To add the full functionality to a web application, you need to install some client-side code. In Firefox, the easiest way to do this is with an extension, though a signed JAR file containing the script is also a possibility. I haven’t tried to do it in IE yet, so that will have to wait for another post.

Here’s an example extension, with full source code and a test page demonstrating how to use it. To try it out:

  • Install draganddrop.xpi in Firefox
  • Load testpage.html
  • Try dragging some files onto the different text areas on the page

You should see an alert pop up with the file path and the element’s text when you do this. The extension adds a new event type to FireFox; "PeteDragDropEvent". When a file is dragged onto a web page, it sets the element underneath the mouse’s ‘dragdropfilepath’ attribute, and then fires the event on that element. If the element has called addEventListener for that event previously, then its defined handler function will be called, and the script can do what it needs to.
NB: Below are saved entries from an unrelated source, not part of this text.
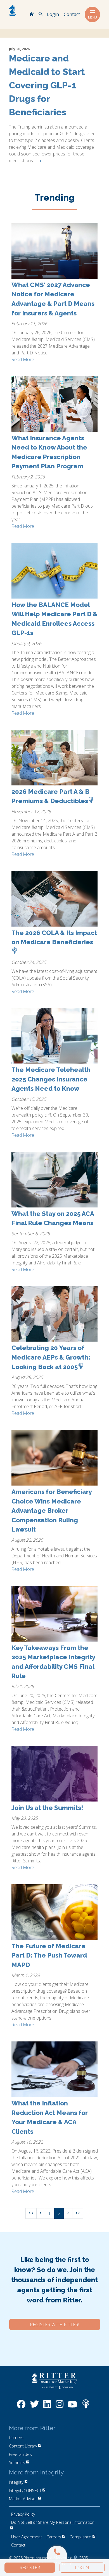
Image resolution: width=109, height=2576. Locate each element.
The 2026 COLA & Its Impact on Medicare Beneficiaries (54, 937)
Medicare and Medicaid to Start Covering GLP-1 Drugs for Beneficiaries (47, 85)
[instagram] (59, 2407)
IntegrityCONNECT (25, 2490)
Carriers (16, 2437)
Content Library (23, 2446)
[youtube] (72, 2407)
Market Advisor (23, 2498)
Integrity (16, 2482)
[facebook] (21, 2407)
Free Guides (20, 2454)
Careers (53, 2537)
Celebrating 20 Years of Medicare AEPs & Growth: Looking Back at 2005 (50, 1357)
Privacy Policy (23, 2514)
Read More (22, 359)
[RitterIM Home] (31, 14)
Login (82, 2567)
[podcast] (85, 2407)
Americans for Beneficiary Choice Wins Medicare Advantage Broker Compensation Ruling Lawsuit (51, 1510)
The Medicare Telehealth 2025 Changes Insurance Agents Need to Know (51, 1079)
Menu (92, 17)
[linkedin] (47, 2407)
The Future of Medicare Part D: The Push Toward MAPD (49, 1955)
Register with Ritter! (54, 2324)
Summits (17, 2462)
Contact (18, 2545)
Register (30, 2567)
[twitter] (34, 2407)
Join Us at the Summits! (47, 1807)
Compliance (80, 2537)
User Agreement (26, 2537)
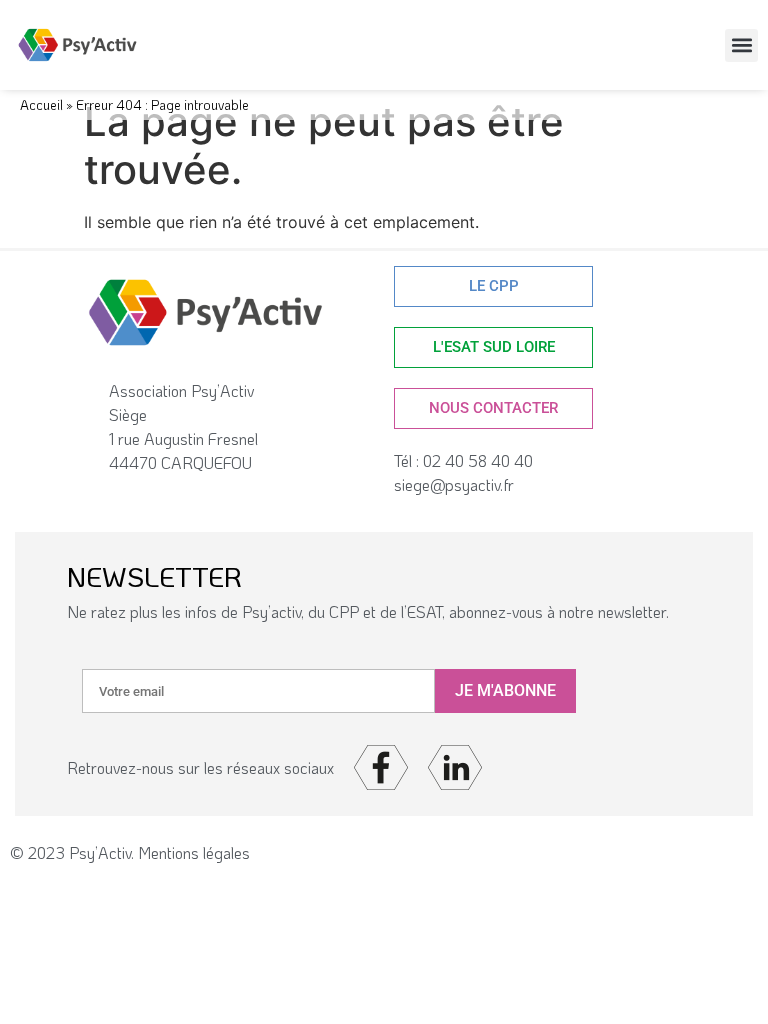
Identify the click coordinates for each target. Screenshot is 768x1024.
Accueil (41, 104)
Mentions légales (194, 852)
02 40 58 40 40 (482, 460)
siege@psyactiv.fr (454, 484)
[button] (741, 45)
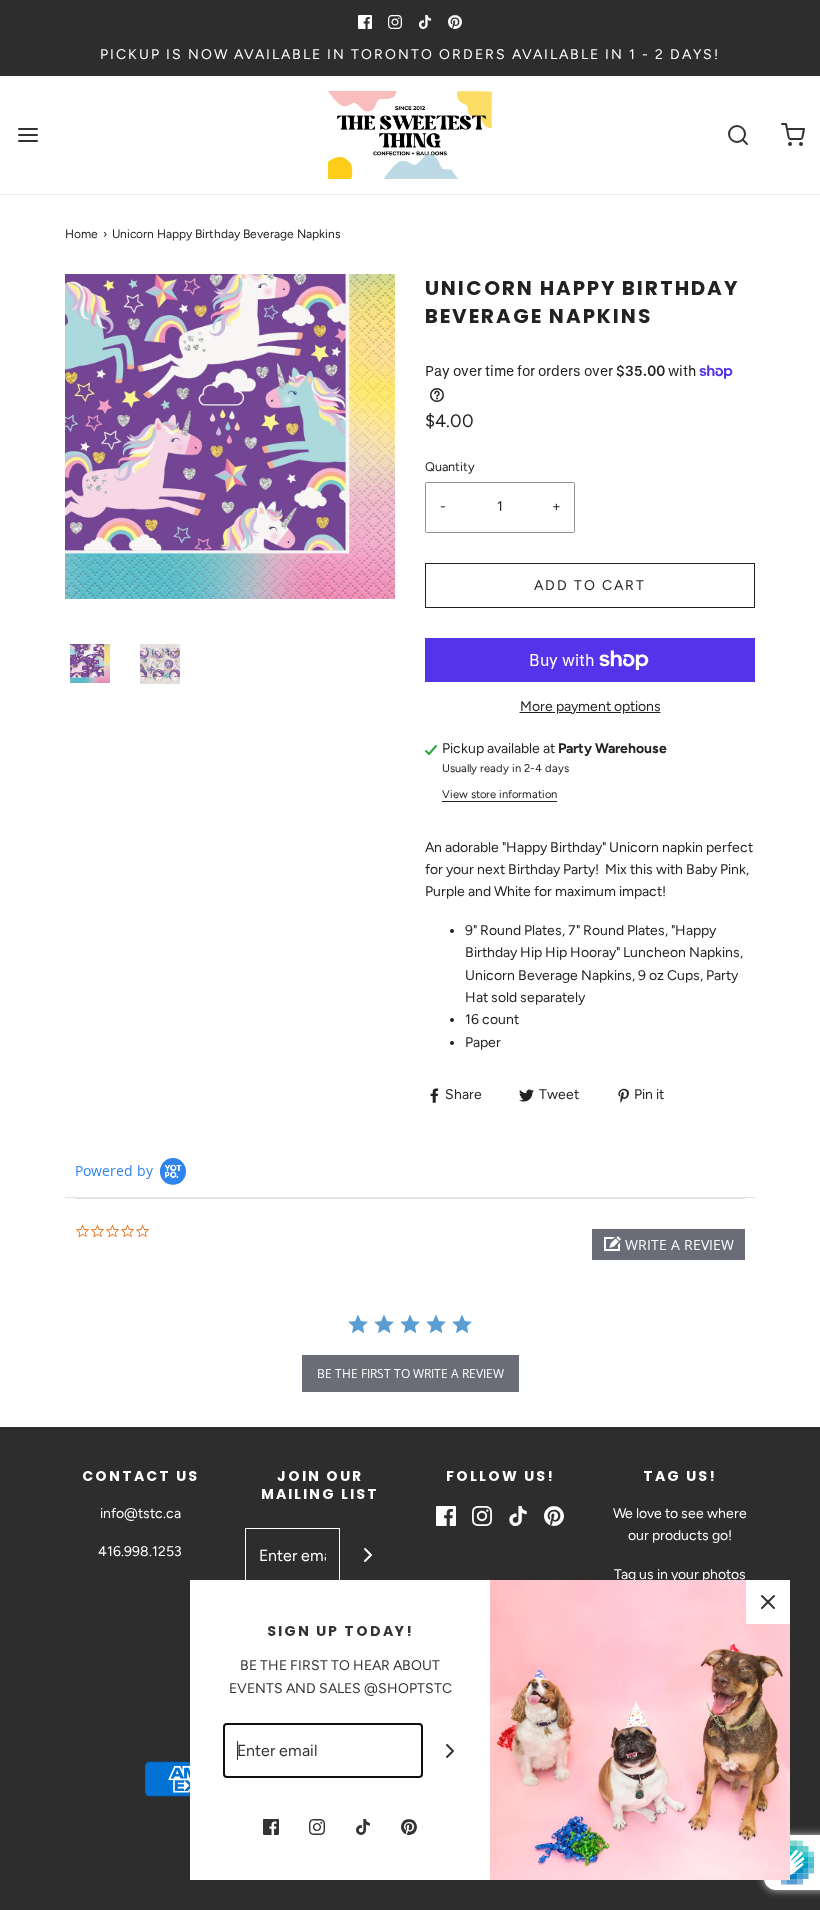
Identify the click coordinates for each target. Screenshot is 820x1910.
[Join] (367, 1555)
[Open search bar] (737, 135)
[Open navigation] (27, 135)
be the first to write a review (410, 1373)
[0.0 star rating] (185, 1232)
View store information (499, 794)
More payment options (590, 706)
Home (81, 234)
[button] (90, 663)
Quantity (450, 466)
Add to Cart (590, 585)
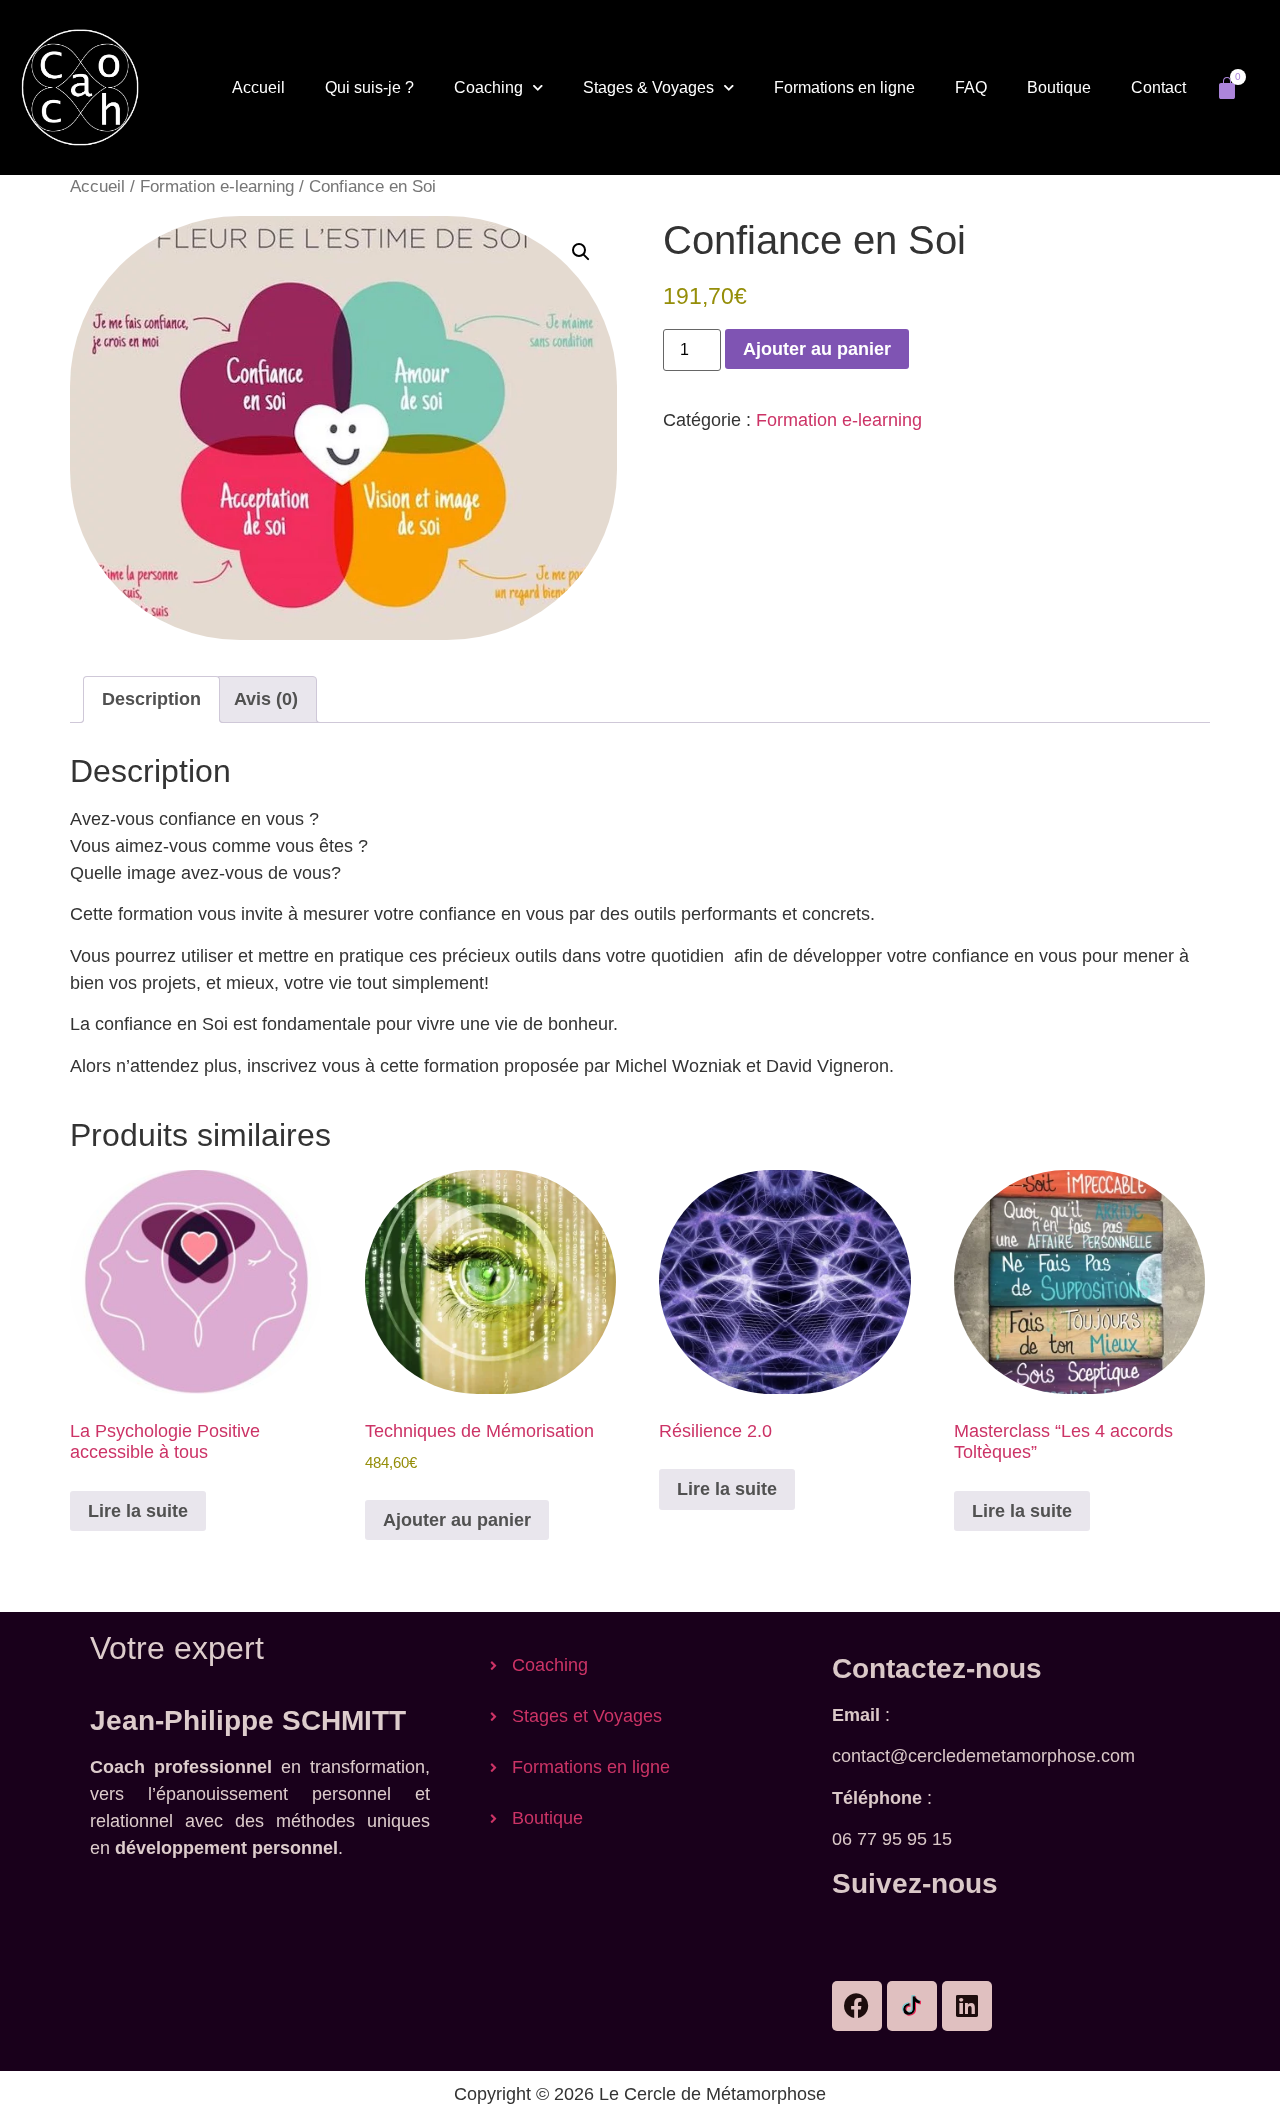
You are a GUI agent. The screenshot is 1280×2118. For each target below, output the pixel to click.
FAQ (971, 87)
The main drawback is that you only get access to the local file path for the dragged object, and there’s not much an external web script can do with that. I’ll cover the options you have to do something interesting, like uploading a file to a server, in a future post.

This page was invaluable when I was developing the extension, it has a great discussion with examples of the mechanics of Firefox’s drag and drop events. One thing to watch out for if you reuse this extension for your own projects is that you don’t want to open up dragging-and-dropping for all pages. That would be a possible security problem if malicious sites lured users into dragging onto them. Instead you should do some URL white-listing to make sure only trusted locations are allowed, being careful to properly parse the address so that spoofing with @, etc, won’t fool the test.